The mandatory requirement for significant issuers to maintain 3% of reserve assets as own funds, capped at Rs. 2 billion, does not consider market volatility or token model diversity. In the absence of clear stress testing frameworks or audit requirements, such thresholds may inadvertently penalize token issuers experiencing organic growth rather than managing genuine systemic risks.
The Ordinance's regulatory philosophy appears inherently conservative, prioritizing compliance and capital buffers over innovation, inclusion, and agility. The pace of technological evolution in the blockchain domain renders such rigid structures counterproductive.
The sandbox rules sections, 42-44, lack clear eligibility criteria, transparent evaluation metrics, and defined procedures for transitioning successful innovations to full licensing, creating uncertainty for innovators. The no-action relief mechanism offers limited legal certainty, as relief letters can be withdrawn arbitrarily without safeguards, potentially deterring participation.
Enforcement powers granted to the Authority are broad but lack procedural oversight, risking overreach. Penalties, including fines up to Rs 100 million or 5% of turnover, may disproportionately burden firms. The Authority should clarify sandbox participation and exit criteria, strengthen legal certainty around no-action relief, introduce independent oversight of investigatory powers, scale penalties appropriately, define emergency intervention protocols, ensure tribunal independence, and provide detailed transitional guidelines.
Additionally, the Ordinance does not distinguish between low-risk innovation (such as community tokens) and high-risk instruments (such as leveraged derivatives), thereby imposing a one-size-fits-all model that is bound to fail.
The overarching legal inconsistencies further delegitimize the Ordinance.

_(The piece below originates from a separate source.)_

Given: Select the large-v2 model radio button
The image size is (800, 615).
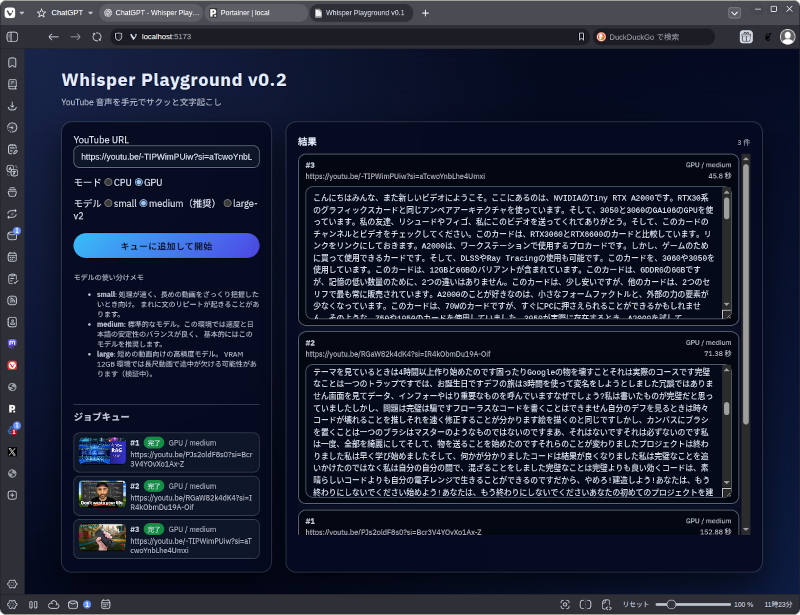Looking at the screenshot, I should click(x=228, y=203).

Although the document cites Prevention of Electronic Crimes Act 2016,Anti-Money Laundering Act 2010, and other laws, they do not specifically address blockchain traceability, private key security, or decentralized finance activities.
Similarly, Income Tax Ordinance 2001 is silent on the classification of gains from crypto trading, whether they constitute business income, capital gains, or speculative gains, resulting in tax ambiguities that may lead to litigation and non-compliance.
The lack of legislative amendments to the underlying laws renders the Ordinance an isolated and unsupported enactment. This legal vacuum prevents consistent enforcement and frustrates expectations of VASPs seeking certainty. The result is an underdeveloped ecosystem governed by disconnected laws. Provisions related to 'closed ecosystems' or 'closed-loop systems', and critical analysis of definitions e.g., consumer protection, AML-CFT framework, and taxation-related provisions will be analyzed in our coming articles.
Failure to integrate the Ordinance with a broader digital economy vision dilutes its impact. The uncoordinated insertion of regulatory obligations, unsupported by infrastructure, legal amendments, or tax clarity, will most likely hinder rather than harness the potential of crypto technologies.
Implementation of the Ordinance, in its current form, could entrench systemic challenges, deter foreign direct investment, and exclude domestic talent from participating in the digital asset revolution. The absence of consultative processes and empirical market assessments reveals a policy framework reactive to compliance optics rather than developmental objectives.
The government must reconsider its approach by (i) introducing a risk-based, tiered licensing regime; (ii) aligning existing laws through amendments specific to virtual assets; and (iii) developing consultative mechanisms with industry stakeholders and technical experts to ensure adaptive regulation in this dynamic field.